Bipolar Doping Control in Sputter-deposited Cu$_{3}$N Thin Films as a Function of Growth Conditions

Experimental evidence of Cu$_{3}$N defect-tolerance has been observed in that it can be doped either n-type or p-type based solely on growth conditions. In this presentation, the control of bipolar doping behavior as a function of growth conditions in Cu$_{3}$N is demonstrated, and hypotheses as to the underlying physics of this behavior are explored. Thin films of Cu$_{3}$N were deposited using reactive RF-magnetron sputtering. Growth temperature and target power density were varied respectively in two sets of experiments. For both sets, Hall effect and Seebeck coefficient measurements were used to characterize carrier type. Furthermore, NEXAFS measurements were performed to investigate the fundamental differences in structure that may give rise to Cu$_{3}$N bipolar doping.
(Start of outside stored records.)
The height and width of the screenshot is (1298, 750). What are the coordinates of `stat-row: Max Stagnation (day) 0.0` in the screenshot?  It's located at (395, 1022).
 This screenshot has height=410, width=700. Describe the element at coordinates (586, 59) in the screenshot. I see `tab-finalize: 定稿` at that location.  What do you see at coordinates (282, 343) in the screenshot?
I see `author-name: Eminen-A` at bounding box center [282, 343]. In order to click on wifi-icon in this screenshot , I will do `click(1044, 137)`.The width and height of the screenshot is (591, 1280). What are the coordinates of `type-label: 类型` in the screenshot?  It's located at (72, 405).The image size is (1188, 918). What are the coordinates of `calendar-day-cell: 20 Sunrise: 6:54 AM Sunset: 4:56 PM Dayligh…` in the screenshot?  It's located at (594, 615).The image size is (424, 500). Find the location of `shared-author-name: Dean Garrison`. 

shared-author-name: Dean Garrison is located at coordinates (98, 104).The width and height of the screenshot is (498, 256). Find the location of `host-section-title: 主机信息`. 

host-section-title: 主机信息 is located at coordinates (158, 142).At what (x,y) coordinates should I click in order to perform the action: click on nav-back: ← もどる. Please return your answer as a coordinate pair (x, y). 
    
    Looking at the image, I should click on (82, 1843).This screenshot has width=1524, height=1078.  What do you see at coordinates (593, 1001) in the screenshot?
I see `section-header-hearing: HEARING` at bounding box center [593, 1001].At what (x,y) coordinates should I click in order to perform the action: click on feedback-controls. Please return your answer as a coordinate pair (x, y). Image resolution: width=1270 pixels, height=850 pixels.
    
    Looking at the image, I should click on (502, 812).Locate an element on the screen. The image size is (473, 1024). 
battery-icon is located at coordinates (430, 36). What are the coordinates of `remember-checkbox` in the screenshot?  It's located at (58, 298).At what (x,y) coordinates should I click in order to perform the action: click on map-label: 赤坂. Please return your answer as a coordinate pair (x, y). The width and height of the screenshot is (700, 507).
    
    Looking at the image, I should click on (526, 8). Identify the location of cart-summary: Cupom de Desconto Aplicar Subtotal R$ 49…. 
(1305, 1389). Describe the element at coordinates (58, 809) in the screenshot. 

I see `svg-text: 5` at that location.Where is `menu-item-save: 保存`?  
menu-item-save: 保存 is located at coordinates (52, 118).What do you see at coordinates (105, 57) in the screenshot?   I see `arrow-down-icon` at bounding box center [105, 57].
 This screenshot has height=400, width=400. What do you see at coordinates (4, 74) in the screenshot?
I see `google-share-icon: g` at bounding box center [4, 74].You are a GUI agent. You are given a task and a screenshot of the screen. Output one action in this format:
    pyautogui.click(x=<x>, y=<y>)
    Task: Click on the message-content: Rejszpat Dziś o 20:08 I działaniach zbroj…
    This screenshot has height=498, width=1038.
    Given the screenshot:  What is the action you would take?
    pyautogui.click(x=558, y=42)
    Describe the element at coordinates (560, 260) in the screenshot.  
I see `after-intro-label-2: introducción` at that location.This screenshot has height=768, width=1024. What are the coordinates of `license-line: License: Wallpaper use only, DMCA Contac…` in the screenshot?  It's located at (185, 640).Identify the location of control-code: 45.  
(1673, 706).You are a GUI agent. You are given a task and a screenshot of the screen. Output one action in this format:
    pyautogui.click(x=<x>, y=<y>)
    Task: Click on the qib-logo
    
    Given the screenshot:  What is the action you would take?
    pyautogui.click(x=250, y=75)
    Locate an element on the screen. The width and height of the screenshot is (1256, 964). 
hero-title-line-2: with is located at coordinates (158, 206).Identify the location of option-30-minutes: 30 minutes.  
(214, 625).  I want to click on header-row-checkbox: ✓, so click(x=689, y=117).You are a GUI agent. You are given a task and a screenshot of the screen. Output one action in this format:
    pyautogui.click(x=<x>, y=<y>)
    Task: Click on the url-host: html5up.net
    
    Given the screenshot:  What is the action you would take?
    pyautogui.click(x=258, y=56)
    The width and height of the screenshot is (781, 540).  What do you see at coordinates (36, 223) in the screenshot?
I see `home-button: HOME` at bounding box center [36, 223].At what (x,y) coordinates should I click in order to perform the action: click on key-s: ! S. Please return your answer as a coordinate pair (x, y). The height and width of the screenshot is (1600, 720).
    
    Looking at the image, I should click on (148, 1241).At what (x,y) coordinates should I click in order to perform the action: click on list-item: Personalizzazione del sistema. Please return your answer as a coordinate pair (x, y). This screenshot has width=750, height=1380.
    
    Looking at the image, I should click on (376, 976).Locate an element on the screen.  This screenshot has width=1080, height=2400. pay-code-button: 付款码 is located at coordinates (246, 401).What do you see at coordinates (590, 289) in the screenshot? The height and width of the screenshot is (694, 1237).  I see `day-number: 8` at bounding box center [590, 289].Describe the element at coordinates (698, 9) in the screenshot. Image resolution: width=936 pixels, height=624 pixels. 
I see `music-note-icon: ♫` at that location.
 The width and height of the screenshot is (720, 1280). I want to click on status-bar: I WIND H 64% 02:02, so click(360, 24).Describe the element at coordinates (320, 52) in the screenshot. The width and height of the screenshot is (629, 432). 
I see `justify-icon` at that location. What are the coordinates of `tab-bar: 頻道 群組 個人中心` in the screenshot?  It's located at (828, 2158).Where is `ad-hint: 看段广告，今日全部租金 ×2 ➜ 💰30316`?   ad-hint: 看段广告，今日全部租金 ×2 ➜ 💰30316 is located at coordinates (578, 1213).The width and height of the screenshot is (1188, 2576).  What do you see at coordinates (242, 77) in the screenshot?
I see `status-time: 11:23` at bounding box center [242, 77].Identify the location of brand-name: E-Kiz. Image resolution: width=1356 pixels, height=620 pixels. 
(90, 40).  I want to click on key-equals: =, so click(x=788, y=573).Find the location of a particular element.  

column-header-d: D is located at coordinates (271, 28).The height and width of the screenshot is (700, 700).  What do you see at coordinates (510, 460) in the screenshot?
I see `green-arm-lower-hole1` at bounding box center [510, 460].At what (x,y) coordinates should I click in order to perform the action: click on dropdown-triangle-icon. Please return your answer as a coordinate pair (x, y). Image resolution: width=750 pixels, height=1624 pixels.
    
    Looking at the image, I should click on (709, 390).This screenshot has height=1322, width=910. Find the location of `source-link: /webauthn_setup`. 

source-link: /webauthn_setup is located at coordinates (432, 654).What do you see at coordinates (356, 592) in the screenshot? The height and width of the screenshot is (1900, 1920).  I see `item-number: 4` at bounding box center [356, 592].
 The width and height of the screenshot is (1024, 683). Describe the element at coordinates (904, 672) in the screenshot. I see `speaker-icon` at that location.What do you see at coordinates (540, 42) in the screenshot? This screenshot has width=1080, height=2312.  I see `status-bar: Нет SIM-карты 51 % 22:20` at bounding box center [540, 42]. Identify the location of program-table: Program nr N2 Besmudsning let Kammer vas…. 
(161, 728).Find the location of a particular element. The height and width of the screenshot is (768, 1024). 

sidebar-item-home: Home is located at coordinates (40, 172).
Cu$_{3}$N grown under conditions in which the activity of nitrogen was low exhibited n-type conductivity, while films grown under conditions in which the activity of nitrogen was high exhibited p-type conductivity. NEXAFS measurements revealed the presence of mixed Cu valence (both Cu$^{+1}$ and Cu$^{+2})$, and this discovery helped to shed light on the underlying physics behind Cu$_{3}$N bipolar doping behavior.